-------- Data for review --------

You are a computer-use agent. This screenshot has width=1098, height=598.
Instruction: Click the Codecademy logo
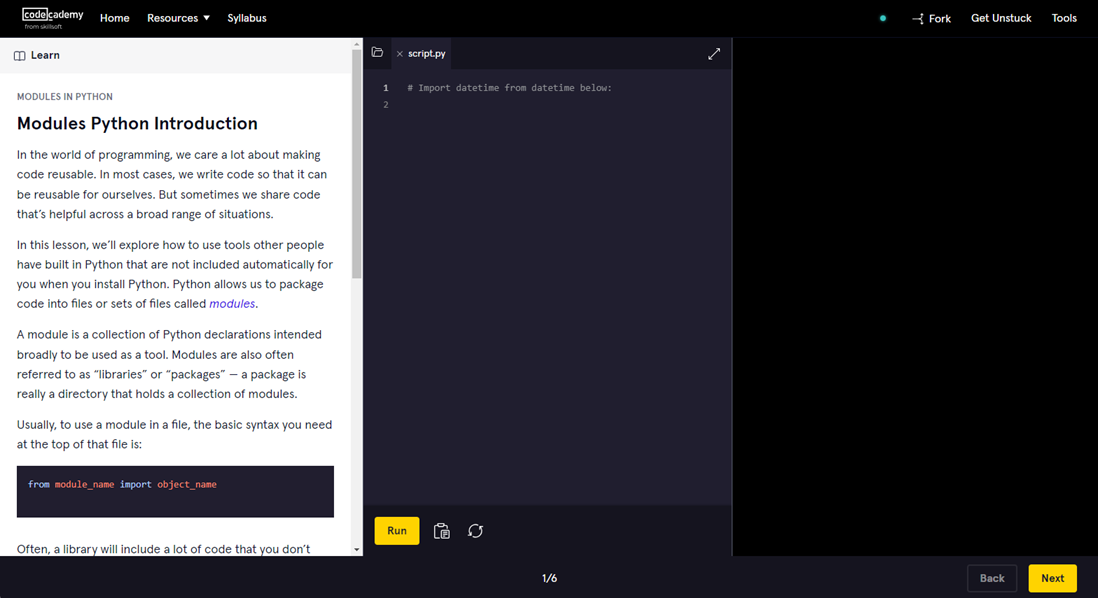pos(52,18)
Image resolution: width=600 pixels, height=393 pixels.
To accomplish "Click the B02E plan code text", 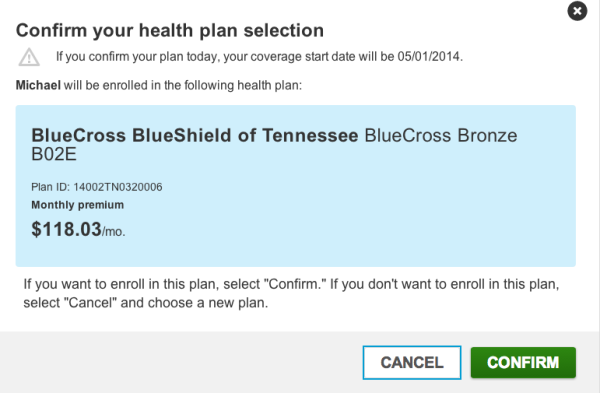I will tap(54, 154).
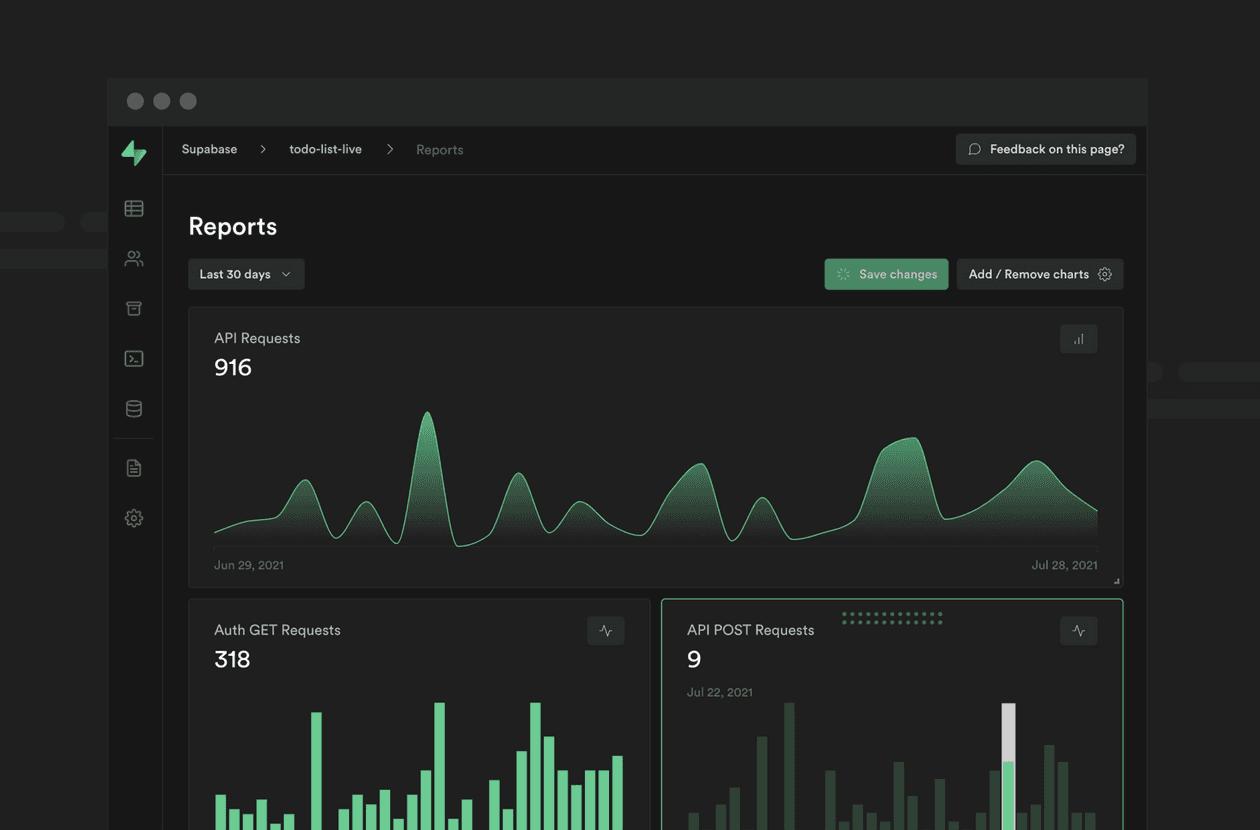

--------

[Task requirements] Read the data above. Pull out each line in which the string "height" appears.

[Reply to the exercise]
You are a computer-use agent. This screenshot has width=1098, height=598.
Image resolution: width=600 pixels, height=393 pixels.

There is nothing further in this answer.